## Work instructions
Copy the entries below word for word, starting at the line containing "This screenshot has width=845, height=477." and ending at the line containing "point(27,59)", including both of those lines.

START The records

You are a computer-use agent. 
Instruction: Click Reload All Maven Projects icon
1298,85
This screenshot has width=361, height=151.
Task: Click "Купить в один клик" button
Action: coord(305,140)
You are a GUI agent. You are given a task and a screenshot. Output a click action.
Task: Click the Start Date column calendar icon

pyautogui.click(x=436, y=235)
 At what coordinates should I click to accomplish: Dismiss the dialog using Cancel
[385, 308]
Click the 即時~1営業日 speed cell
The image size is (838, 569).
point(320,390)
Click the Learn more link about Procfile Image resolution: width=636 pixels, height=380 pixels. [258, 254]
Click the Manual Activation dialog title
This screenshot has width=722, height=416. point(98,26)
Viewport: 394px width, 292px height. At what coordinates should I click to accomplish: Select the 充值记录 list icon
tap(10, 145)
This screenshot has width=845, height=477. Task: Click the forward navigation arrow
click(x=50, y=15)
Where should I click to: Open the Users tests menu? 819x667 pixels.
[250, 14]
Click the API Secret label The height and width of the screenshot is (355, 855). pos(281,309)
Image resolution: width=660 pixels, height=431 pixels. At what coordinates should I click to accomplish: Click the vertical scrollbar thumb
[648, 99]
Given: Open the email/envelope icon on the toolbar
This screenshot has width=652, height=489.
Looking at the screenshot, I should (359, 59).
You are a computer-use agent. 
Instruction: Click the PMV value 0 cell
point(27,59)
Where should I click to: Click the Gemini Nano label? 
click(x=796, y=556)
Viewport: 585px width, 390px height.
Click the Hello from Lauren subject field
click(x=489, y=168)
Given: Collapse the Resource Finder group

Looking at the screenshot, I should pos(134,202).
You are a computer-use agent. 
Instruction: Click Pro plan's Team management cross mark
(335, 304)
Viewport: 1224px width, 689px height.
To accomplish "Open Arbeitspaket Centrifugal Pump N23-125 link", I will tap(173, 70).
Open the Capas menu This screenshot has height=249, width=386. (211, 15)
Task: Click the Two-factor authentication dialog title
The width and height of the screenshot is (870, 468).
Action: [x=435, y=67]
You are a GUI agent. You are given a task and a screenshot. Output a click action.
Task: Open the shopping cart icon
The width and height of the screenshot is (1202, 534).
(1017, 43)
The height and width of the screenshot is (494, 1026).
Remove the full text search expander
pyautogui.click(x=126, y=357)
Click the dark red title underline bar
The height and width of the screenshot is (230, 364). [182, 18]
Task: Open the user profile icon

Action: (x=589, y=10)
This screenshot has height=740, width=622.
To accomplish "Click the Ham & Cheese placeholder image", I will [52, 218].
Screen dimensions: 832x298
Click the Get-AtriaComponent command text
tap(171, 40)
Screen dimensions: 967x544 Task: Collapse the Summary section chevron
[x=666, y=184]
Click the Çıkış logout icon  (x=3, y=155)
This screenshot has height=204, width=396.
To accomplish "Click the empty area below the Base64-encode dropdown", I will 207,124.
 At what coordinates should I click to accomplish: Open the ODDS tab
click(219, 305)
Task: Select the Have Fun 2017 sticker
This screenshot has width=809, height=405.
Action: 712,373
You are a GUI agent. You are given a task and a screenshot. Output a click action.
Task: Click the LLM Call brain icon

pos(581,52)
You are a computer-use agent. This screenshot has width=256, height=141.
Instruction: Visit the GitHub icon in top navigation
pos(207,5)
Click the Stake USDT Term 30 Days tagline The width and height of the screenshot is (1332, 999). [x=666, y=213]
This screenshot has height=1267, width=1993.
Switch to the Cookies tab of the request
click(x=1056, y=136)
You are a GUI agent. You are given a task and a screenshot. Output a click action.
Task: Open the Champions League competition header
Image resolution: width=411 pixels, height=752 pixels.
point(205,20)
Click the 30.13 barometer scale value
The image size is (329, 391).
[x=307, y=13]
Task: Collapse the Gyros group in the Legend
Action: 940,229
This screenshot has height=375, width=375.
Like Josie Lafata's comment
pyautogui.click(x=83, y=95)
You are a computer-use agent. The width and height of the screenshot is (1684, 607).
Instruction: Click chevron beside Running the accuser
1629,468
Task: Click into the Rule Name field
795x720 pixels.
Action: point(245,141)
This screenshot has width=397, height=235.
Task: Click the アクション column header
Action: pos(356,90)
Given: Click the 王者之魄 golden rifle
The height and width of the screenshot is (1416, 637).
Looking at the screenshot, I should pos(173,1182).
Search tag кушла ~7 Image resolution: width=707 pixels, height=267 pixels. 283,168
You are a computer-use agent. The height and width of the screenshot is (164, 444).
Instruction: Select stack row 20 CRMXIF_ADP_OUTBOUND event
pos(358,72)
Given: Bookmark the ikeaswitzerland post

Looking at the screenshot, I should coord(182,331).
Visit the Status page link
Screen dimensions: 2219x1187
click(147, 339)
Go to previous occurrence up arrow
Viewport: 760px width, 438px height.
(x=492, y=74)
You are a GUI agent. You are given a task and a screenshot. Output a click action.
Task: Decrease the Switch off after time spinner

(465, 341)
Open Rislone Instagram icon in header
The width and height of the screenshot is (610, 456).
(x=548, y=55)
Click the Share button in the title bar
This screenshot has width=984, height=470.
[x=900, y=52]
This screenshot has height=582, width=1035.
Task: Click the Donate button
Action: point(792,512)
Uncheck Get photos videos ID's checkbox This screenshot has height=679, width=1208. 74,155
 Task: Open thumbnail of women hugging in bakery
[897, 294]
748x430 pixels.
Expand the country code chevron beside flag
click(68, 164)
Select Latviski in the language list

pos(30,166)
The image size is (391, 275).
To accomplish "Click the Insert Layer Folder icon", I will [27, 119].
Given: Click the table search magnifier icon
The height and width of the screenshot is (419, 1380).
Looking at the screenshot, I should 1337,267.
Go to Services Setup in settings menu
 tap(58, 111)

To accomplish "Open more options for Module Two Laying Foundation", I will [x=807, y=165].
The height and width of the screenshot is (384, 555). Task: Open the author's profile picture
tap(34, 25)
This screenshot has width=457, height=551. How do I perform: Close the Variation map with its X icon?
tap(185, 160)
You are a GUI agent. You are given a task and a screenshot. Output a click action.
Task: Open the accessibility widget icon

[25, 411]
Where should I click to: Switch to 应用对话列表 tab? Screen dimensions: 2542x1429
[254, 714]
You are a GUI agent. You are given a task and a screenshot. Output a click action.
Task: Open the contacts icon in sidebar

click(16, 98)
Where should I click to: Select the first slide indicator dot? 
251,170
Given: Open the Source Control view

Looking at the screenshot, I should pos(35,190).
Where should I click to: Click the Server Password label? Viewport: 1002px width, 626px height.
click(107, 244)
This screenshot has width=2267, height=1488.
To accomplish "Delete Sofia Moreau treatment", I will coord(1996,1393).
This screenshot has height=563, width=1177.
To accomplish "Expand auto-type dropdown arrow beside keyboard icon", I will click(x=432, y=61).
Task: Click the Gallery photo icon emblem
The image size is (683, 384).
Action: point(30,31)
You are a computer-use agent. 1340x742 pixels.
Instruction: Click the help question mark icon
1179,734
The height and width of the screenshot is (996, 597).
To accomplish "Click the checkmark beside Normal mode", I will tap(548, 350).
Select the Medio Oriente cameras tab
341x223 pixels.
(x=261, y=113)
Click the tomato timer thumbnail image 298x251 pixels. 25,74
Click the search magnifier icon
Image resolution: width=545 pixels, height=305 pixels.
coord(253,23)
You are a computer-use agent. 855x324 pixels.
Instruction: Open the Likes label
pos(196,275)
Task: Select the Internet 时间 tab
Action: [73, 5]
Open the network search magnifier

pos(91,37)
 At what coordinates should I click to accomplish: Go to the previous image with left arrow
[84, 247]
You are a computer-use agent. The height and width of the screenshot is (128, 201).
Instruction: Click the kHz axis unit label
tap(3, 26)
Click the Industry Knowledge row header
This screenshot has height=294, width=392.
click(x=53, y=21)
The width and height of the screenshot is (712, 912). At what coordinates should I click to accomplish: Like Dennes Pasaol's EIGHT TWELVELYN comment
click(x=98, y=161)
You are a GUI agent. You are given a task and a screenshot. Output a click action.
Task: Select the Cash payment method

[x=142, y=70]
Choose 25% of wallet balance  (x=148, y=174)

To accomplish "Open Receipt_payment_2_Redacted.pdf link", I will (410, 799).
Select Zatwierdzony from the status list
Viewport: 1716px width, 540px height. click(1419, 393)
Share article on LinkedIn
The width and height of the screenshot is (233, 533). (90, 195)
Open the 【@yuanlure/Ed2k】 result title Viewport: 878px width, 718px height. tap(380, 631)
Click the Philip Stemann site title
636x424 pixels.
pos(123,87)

END The records

## Exercise output
This screenshot has width=845, height=477. Task: Click the forward navigation arrow
click(x=50, y=15)
Where should I click to: Open the Users tests menu? 819x667 pixels.
[250, 14]
Click the API Secret label The height and width of the screenshot is (355, 855). pos(281,309)
Image resolution: width=660 pixels, height=431 pixels. At what coordinates should I click to accomplish: Click the vertical scrollbar thumb
[648, 99]
Given: Open the email/envelope icon on the toolbar
This screenshot has width=652, height=489.
Looking at the screenshot, I should (359, 59).
You are a computer-use agent. 
Instruction: Click the PMV value 0 cell
point(27,59)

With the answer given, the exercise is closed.